**RECORDS FOR PROCESSING:**
________________________________________

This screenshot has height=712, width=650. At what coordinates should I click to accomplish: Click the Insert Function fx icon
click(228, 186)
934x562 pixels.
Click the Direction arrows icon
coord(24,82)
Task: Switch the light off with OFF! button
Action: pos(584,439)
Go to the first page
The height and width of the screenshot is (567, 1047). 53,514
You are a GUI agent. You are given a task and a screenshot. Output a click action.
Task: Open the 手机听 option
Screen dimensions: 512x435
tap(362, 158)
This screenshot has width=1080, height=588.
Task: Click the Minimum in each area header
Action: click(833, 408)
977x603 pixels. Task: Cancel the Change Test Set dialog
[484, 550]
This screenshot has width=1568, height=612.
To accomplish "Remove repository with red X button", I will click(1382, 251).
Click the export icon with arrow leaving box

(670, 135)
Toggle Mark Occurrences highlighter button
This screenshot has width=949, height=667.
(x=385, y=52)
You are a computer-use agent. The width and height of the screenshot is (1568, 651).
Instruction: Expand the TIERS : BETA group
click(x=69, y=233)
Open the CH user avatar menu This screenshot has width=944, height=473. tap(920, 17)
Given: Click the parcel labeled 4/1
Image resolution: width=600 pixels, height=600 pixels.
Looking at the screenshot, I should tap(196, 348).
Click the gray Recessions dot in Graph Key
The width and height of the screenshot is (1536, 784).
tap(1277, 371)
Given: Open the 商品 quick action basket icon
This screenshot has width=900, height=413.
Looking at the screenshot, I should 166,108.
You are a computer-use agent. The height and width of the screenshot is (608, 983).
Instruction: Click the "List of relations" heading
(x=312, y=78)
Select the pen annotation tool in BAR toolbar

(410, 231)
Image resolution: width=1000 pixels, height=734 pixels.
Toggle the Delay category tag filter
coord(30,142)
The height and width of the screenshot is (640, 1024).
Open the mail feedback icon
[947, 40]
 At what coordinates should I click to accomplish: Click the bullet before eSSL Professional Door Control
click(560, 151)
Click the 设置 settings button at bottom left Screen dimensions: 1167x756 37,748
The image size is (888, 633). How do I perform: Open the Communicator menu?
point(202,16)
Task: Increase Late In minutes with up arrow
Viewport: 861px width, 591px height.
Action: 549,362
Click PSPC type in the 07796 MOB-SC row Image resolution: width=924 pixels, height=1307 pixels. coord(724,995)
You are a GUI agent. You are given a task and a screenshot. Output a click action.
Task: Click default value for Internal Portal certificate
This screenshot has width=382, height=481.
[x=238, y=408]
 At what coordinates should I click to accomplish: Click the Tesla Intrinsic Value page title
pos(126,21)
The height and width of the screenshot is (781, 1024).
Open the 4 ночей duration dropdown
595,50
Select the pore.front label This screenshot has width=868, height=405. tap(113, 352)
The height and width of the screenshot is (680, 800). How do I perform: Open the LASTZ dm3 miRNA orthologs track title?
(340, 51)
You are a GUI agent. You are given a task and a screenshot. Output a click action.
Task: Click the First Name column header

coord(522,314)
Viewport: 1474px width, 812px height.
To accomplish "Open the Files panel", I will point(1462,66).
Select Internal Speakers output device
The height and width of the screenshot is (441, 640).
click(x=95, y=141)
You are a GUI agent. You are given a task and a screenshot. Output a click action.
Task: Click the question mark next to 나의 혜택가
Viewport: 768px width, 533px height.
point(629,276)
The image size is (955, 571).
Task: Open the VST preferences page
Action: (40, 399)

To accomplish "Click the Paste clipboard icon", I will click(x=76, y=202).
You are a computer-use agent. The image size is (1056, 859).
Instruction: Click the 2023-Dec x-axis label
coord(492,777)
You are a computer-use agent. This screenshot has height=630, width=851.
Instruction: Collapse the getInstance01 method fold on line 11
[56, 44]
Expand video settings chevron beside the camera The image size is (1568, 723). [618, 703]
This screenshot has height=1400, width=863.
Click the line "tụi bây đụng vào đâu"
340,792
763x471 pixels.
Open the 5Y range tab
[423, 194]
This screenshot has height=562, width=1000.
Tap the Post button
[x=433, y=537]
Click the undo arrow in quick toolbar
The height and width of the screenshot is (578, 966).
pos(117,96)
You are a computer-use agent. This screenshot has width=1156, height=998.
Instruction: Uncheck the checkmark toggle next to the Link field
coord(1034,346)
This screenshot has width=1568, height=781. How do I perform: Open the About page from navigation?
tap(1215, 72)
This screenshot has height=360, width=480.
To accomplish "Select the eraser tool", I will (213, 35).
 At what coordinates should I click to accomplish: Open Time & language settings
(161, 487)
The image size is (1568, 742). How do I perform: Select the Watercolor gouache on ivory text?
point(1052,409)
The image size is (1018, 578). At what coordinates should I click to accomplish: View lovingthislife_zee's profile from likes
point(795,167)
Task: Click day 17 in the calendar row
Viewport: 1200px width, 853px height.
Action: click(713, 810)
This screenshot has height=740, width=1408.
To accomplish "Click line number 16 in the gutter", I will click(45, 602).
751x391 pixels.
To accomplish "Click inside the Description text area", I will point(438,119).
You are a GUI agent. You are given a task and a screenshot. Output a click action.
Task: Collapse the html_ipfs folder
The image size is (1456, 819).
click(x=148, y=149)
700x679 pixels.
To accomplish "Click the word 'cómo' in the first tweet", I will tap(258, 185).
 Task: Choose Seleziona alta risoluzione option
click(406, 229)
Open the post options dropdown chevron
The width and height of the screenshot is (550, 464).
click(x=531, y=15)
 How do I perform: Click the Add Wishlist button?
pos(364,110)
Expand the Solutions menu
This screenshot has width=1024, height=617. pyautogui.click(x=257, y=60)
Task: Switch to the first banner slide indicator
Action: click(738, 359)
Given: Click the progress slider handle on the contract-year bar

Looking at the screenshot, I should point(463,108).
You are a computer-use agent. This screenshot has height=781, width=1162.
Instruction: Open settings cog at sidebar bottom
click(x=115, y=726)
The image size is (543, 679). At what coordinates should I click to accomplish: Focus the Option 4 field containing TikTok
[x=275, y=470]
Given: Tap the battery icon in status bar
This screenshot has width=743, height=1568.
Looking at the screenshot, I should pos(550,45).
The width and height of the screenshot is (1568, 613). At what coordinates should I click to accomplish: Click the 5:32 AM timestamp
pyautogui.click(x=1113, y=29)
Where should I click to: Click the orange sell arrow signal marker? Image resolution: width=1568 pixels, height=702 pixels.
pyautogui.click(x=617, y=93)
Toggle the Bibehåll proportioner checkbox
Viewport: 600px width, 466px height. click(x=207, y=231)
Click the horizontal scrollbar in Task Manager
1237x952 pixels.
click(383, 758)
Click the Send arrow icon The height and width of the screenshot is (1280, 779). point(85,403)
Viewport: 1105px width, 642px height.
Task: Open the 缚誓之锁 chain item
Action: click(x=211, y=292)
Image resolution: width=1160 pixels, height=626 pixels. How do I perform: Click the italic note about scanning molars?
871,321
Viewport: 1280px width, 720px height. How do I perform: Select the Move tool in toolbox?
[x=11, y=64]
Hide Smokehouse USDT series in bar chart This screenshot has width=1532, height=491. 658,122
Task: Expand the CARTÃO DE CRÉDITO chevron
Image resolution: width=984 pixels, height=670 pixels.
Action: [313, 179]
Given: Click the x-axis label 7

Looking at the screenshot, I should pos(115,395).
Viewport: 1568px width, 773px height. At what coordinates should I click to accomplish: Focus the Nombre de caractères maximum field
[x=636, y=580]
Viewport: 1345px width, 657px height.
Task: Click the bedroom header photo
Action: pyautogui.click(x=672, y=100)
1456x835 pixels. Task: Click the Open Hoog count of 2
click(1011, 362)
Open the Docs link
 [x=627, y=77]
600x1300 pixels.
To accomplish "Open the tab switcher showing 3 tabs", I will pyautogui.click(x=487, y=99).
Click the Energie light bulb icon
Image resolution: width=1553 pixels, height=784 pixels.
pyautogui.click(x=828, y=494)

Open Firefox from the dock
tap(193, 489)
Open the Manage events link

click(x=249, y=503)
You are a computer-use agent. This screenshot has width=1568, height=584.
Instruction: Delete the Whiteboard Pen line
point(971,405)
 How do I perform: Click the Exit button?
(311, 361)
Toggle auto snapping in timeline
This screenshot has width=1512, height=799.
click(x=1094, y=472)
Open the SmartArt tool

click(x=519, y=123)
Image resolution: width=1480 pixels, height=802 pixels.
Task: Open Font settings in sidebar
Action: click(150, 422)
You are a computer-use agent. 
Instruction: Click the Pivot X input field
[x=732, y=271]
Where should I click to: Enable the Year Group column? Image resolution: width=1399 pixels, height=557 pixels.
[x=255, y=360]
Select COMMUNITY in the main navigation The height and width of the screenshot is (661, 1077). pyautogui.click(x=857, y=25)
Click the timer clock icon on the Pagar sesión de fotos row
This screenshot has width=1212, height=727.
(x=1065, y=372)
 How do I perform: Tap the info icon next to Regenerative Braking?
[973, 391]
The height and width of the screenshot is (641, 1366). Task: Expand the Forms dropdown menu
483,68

________________________________________

**WHAT YOU HAVE TO DO:**
Among the lines of the data above, find those with the word "computer" and show them.

**RESPONSE AREA:**
You are a computer-use agent. The width and height of the screenshot is (1568, 651).
You are a computer-use agent. The height and width of the screenshot is (608, 983).
You are a computer-use agent. The image size is (1056, 859).
You are a computer-use agent. This screenshot has height=630, width=851.
You are a computer-use agent. This screenshot has width=1156, height=998.
You are a computer-use agent. This screenshot has height=781, width=1162.
You are a computer-use agent. This screenshot has width=1568, height=584.
You are a computer-use agent. 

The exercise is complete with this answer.